Today’s post will look at an adjustable parameter available in the paint synthesizer to help fine tune the behavior of a paint preset when you try to resize it. We’ll also talk about some fundamental changes that were made in the Studio Artist 4.03 update with regard to how resizing paint preset resizing works.
Brush is a term thrown around loosely when discussing paint presets. Typically if someone says they want to resize the brush, they mean they want to resize the drawing behavior of the particular paint tool they are working with, to be larger or smaller. So their use of the term brush really refers to the paint tool’s drawing behavior, as opposed to the paint synthesizer’s Source Brush.
The Original Studio Artist Brush Model
The Source Brush is generated by the settings in the Brush Source control panel. When the paint synthesizer was first developed many years ago, the drawing model used internally was fairly straightforward. The Brush Source and Brush Type control panels specified a digital paint brush. The Paint Fill Setup control panel defined how digital ‘paint‘ was applied to the digital ‘brush‘, and the Paint Fill Apply control panel defined how the digital ‘paint‘ on the digital ‘brush‘ was then applied to the working canvas.
The Brush Source could be a computational brush, which was typically some kind of roundish shape, or could be an image or movie brush. As a paint path was drawn, a series of paint nibs were placed along the path at locations spaced apart based on the settings in the Path Application control panel.

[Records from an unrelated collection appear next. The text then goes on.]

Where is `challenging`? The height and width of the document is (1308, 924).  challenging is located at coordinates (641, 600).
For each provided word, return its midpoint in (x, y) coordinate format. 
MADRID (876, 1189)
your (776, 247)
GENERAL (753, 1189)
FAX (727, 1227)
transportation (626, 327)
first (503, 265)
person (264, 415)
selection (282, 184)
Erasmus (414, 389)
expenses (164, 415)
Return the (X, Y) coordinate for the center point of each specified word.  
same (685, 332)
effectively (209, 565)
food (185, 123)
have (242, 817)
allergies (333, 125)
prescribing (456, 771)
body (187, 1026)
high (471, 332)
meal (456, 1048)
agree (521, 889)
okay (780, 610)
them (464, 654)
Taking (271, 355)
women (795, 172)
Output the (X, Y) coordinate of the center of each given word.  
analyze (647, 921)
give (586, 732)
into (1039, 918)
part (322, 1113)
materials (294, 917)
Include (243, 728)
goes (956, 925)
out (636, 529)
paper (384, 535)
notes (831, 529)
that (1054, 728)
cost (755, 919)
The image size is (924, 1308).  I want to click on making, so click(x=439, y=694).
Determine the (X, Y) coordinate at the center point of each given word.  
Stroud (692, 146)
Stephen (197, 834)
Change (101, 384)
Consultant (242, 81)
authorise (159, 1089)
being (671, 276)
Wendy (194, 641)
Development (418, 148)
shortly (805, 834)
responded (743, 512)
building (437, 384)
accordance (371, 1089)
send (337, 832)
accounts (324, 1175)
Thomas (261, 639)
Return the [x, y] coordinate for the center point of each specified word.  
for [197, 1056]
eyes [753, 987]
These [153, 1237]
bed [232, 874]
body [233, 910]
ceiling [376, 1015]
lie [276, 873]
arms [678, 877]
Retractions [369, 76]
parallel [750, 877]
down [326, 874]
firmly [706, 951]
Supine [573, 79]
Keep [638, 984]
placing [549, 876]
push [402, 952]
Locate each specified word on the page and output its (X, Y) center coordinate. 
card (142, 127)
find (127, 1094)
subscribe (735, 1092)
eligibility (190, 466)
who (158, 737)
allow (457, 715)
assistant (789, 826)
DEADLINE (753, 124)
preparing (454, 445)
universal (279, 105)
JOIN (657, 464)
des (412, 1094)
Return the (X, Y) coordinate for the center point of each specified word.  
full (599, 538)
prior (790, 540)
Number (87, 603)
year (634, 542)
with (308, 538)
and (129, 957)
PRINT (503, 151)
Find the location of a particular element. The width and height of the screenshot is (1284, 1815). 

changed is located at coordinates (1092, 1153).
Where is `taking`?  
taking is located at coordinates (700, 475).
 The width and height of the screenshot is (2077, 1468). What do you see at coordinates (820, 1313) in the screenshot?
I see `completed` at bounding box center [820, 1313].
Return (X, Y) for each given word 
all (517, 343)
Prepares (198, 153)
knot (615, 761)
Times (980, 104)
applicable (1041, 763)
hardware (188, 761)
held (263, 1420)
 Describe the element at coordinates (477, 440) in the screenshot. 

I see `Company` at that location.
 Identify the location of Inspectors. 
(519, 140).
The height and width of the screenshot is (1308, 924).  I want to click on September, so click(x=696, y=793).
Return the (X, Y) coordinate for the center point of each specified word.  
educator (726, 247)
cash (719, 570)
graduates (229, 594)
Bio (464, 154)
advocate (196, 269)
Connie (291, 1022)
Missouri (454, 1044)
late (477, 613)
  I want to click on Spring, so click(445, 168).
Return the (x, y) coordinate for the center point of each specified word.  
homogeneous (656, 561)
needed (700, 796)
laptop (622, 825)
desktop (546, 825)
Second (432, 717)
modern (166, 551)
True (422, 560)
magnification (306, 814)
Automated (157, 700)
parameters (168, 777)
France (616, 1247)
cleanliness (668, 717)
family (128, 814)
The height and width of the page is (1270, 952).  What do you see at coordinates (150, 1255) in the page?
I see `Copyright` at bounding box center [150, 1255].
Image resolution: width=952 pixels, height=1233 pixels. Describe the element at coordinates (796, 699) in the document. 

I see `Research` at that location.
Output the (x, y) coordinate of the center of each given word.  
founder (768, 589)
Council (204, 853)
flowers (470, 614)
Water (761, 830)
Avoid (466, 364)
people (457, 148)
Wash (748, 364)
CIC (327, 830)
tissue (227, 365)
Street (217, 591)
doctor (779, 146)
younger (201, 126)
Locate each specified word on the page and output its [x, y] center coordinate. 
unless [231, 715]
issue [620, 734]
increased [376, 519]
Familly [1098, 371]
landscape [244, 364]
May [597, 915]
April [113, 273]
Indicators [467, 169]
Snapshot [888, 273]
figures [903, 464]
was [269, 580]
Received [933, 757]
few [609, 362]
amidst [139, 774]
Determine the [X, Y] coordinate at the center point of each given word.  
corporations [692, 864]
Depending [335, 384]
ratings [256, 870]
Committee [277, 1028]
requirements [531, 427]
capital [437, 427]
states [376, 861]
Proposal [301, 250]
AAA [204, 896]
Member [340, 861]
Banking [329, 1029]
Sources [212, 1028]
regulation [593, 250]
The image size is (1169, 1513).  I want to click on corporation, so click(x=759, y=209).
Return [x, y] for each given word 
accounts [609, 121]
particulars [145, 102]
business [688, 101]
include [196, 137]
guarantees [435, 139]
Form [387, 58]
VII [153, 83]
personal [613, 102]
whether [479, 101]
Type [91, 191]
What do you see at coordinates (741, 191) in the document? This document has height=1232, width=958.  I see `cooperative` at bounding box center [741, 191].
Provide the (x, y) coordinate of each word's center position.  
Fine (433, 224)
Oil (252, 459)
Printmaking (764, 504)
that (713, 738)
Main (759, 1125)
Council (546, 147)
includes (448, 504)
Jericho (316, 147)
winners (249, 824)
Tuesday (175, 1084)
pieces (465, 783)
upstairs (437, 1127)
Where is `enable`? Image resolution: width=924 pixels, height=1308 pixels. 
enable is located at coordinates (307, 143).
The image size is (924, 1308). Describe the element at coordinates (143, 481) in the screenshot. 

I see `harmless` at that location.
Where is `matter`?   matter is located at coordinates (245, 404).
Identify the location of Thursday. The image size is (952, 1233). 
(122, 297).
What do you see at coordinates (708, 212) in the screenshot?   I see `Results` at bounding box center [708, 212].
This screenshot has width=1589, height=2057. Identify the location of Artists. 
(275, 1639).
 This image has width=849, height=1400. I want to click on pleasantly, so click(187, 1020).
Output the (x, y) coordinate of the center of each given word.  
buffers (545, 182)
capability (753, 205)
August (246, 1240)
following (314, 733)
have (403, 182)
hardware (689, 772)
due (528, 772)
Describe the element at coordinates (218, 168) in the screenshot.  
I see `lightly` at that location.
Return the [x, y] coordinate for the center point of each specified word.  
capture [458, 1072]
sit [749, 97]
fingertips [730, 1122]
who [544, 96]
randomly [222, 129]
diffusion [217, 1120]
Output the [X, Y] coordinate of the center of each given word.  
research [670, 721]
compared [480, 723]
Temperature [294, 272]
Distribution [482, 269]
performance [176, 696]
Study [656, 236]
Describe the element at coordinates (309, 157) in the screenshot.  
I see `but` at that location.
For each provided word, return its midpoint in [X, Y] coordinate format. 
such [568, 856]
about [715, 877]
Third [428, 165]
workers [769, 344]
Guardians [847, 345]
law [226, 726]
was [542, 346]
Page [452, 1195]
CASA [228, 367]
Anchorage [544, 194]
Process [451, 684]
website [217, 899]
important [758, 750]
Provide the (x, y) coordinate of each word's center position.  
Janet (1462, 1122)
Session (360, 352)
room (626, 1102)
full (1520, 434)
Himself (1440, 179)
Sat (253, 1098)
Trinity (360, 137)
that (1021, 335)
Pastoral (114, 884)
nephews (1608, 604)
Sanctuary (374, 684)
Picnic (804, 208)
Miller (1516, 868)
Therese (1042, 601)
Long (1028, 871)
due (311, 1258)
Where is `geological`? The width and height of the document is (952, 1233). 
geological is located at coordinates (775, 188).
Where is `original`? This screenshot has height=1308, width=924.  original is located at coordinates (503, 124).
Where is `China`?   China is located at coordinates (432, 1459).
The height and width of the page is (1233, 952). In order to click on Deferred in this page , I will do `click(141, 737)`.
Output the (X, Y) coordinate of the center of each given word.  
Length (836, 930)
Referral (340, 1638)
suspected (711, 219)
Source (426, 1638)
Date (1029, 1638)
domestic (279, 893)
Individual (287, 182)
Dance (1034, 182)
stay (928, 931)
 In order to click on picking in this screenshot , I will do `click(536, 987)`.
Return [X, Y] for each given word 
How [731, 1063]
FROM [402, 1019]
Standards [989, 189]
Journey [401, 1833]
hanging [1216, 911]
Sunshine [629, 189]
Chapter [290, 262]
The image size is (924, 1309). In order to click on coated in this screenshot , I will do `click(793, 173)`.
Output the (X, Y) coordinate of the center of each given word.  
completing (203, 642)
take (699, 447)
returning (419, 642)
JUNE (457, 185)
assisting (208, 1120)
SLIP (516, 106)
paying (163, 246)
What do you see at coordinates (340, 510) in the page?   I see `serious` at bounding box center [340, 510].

The Brush Modulation control panel provided an additional set of adjustable parameters that could be used to interactively modulate the size and orientation of the current working brush while painting. So again, if you think about the brush as being a roundish shape, then something like pen pressure could be used to modulate the working brush size dynamically as a paint stroke was being drawn. Min and Max settings in the Brush Modulation control panel are specified as a percentage of the size of the Brush Source.
So, with this relatively straightforward rendering model, resizing the brush was as simple as adjusting the Horizontal and Vertical Size controls in the Brush Source control panel. You could either do this manually, or you could hold down the b hotkey and then use the mouse or pen to interactively specify a new brush size directly in the canvas.
Re-rendering a Paint Preset
One original feature in Studio Artist from the very beginning was the ability to record your manually or automatic painting in a Paint Action Sequence (PASeq) or History Sequence. You could then resize the canvas to a larger size or higher resolution while at the same time re-rendering all of the individual paint action steps recorded in the PASeq or History Sequence. For some paint presets, re-rendering the size of the paint preset is as simple as resizing the Brush Source dimensions so that the size of the brush is proportionally the same relative to the larger higher resolution canvas.
However, Studio Artist makes use of many different internal procedural texture generators. Procedural texture means that the texture field is generated dynamically on the fly in real time while drawing, as opposed to being generated by tiling a small texture image. The human visual system is very sensitive to textures tiled in regular grid patterns, so texture fields or digital paint texturing effects generated from simple image brush textures or tiled texture images have a regular appearance that looks artificial and machine-like to a human viewer.
From our very first software release, we wanted Studio Artist to be capable of creating rich organic looking paint effects, so we often focused on dynamic procedural texture generators in paint presets as opposed to simple image brush presets. But once you start talking about paint presets that incorporate dynamic procedural texture generators in them, the notion of resizing a brush becomes a little more complicated. This is because you would want the procedural texture field attributes to scale accordingly with the Brush Source size changes.
So this became the initial distinction between ‘re-rendering‘ the brush vs ‘resizing’ the brush. In all versions of Studio Artist prior to the 4.03 update, resizing the brush with the b hotkey just resized the Brush Source dimensions, end of story. Re-rendering the brush (which could be done interactively by holding done the option and the b hotkeys together), also tried to appropriately adjust procedural texture parameters, as well as other things like the maximum path length. Because, the point of re-rendering a PASeq was so that you could play it back into a larger canvas and all of your original painting would take place again with enlarged vector paths and dynamically resized paint. Ending up with a higher resolution painting with more detail in it, bette quality than if you have just used an interpolation algorithm to blow up the original painted canvas.
The old Re-render Canvas dialog in previous versions of Studio Artist included a checkbox to re-render the current paint preset (the Scale Paint Synthesizer Parameters checkbox) as well as the PASeq or History sequence (as shown below). Many users left this checkbox turned on, so when they resized the canvas the current paint preset automatically re-rendered proportional to the new canvas size change.